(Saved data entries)
<<<<
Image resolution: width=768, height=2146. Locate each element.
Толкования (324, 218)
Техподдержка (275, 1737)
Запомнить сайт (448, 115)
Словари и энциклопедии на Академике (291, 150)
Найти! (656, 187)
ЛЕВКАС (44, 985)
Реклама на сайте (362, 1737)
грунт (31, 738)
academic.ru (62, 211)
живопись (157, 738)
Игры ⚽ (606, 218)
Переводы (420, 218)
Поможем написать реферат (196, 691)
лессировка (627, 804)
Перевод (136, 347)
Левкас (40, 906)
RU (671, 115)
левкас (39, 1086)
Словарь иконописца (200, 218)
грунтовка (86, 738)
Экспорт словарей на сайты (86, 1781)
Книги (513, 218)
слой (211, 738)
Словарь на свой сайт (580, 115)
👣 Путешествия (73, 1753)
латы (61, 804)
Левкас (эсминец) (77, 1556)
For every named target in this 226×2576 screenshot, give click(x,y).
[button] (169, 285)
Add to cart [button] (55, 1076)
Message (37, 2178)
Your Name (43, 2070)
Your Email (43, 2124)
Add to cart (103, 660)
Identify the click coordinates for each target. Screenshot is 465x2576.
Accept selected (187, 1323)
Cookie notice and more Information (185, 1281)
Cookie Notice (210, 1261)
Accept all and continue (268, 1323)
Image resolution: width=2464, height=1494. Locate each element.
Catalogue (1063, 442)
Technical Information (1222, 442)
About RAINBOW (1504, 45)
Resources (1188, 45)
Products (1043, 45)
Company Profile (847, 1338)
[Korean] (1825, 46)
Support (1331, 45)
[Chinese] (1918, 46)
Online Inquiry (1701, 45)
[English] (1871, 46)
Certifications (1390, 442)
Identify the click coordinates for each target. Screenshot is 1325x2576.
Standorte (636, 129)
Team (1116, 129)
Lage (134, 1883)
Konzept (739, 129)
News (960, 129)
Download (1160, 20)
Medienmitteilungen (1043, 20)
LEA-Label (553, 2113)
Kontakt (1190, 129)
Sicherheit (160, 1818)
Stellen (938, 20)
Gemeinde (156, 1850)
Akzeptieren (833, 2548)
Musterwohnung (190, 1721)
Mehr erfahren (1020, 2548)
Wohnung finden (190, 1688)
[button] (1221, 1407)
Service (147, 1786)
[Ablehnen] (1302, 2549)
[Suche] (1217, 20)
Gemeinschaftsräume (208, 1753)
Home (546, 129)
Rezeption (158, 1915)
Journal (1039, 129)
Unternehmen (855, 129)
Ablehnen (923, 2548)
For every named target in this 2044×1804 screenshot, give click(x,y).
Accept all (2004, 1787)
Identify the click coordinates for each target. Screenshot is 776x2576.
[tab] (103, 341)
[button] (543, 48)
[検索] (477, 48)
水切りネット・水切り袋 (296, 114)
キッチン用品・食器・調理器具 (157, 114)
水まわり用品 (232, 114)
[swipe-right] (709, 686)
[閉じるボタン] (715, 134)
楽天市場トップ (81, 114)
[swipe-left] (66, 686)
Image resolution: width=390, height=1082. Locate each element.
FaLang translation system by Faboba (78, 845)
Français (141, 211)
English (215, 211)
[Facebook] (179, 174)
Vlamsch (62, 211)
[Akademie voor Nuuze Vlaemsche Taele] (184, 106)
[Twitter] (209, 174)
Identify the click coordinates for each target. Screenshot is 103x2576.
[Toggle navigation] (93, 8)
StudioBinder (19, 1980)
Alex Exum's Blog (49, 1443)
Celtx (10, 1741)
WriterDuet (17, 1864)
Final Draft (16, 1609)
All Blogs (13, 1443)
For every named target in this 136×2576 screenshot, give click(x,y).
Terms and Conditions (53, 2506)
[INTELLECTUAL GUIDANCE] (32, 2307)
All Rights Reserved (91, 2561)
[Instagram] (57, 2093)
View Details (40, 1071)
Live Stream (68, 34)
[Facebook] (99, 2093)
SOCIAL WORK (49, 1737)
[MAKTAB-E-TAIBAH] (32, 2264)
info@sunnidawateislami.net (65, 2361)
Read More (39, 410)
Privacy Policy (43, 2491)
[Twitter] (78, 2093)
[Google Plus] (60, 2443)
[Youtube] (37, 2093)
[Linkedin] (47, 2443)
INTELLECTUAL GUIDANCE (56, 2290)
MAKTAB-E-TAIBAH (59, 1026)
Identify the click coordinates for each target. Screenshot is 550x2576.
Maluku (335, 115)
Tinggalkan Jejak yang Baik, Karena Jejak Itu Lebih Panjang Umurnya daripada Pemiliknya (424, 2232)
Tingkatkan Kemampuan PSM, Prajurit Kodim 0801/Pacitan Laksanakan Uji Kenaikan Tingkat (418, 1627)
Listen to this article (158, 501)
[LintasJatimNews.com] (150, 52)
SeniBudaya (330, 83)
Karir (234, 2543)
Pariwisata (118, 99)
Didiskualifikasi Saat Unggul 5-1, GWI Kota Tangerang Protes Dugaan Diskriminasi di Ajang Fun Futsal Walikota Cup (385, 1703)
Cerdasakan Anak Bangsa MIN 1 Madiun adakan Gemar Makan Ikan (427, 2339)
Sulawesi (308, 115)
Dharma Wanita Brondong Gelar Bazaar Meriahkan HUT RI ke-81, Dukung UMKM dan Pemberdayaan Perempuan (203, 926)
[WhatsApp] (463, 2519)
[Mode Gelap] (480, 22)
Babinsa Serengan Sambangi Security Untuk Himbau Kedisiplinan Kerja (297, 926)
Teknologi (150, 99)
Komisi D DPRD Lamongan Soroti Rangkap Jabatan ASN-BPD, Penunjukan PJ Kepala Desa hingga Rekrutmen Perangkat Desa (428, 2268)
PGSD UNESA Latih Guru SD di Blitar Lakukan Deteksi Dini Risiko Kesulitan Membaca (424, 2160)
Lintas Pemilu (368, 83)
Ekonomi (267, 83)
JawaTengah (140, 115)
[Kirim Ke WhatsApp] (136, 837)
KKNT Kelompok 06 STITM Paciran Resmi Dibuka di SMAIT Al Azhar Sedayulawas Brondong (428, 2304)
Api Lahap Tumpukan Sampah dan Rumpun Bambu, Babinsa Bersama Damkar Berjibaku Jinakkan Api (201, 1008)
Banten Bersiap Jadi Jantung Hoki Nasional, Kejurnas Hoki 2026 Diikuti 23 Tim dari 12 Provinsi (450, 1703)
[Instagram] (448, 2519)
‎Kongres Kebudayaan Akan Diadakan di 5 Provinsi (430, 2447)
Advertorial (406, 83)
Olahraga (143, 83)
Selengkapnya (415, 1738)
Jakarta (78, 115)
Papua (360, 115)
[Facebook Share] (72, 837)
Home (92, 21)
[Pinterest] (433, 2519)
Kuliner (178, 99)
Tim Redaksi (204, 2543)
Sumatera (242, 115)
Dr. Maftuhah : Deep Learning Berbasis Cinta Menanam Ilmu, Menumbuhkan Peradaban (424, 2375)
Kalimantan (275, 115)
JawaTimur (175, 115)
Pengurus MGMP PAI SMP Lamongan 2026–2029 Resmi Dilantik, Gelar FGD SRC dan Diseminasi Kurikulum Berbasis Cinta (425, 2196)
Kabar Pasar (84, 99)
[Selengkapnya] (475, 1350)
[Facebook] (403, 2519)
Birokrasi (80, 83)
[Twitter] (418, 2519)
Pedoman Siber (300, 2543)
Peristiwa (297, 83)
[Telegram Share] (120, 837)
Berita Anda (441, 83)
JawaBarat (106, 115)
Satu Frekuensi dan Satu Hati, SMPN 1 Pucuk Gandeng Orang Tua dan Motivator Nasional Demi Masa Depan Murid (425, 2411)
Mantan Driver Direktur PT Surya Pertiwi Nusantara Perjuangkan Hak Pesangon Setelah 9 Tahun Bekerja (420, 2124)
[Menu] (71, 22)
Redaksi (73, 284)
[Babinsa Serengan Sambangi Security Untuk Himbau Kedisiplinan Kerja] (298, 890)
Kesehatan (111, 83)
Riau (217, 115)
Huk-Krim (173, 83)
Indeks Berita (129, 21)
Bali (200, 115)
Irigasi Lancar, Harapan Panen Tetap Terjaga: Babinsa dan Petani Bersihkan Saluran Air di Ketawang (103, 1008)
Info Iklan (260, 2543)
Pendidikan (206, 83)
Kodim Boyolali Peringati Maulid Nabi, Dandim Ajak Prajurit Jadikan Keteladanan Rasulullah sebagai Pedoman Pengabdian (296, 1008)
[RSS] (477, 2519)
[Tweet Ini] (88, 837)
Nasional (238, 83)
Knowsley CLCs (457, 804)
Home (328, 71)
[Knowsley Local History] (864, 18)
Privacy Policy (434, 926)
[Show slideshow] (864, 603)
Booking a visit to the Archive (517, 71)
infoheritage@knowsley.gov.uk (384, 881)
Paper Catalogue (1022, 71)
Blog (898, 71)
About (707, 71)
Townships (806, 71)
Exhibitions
>>>>
## Action item
From the entries above, restate word for word the lines from the line containing "For every named target in this 226×2576" to the line containing "Image resolution: width=390, height=1082.", both ends included, and nothing more.

## Expected output
For every named target in this 226×2576 screenshot, give click(x,y).
[button] (169, 285)
Add to cart [button] (55, 1076)
Message (37, 2178)
Your Name (43, 2070)
Your Email (43, 2124)
Add to cart (103, 660)
Identify the click coordinates for each target. Screenshot is 465x2576.
Accept selected (187, 1323)
Cookie notice and more Information (185, 1281)
Cookie Notice (210, 1261)
Accept all and continue (268, 1323)
Image resolution: width=2464, height=1494. Locate each element.
Catalogue (1063, 442)
Technical Information (1222, 442)
About RAINBOW (1504, 45)
Resources (1188, 45)
Products (1043, 45)
Company Profile (847, 1338)
[Korean] (1825, 46)
Support (1331, 45)
[Chinese] (1918, 46)
Online Inquiry (1701, 45)
[English] (1871, 46)
Certifications (1390, 442)
Identify the click coordinates for each target. Screenshot is 1325x2576.
Standorte (636, 129)
Team (1116, 129)
Lage (134, 1883)
Konzept (739, 129)
News (960, 129)
Download (1160, 20)
Medienmitteilungen (1043, 20)
LEA-Label (553, 2113)
Kontakt (1190, 129)
Sicherheit (160, 1818)
Stellen (938, 20)
Gemeinde (156, 1850)
Akzeptieren (833, 2548)
Musterwohnung (190, 1721)
Mehr erfahren (1020, 2548)
Wohnung finden (190, 1688)
[button] (1221, 1407)
Service (147, 1786)
[Ablehnen] (1302, 2549)
[Suche] (1217, 20)
Gemeinschaftsräume (208, 1753)
Home (546, 129)
Rezeption (158, 1915)
Journal (1039, 129)
Unternehmen (855, 129)
Ablehnen (923, 2548)
For every named target in this 2044×1804 screenshot, give click(x,y).
Accept all (2004, 1787)
Identify the click coordinates for each target. Screenshot is 776x2576.
[tab] (103, 341)
[button] (543, 48)
[検索] (477, 48)
水切りネット・水切り袋 (296, 114)
キッチン用品・食器・調理器具 (157, 114)
水まわり用品 (232, 114)
[swipe-right] (709, 686)
[閉じるボタン] (715, 134)
楽天市場トップ (81, 114)
[swipe-left] (66, 686)
Image resolution: width=390, height=1082. Locate each element.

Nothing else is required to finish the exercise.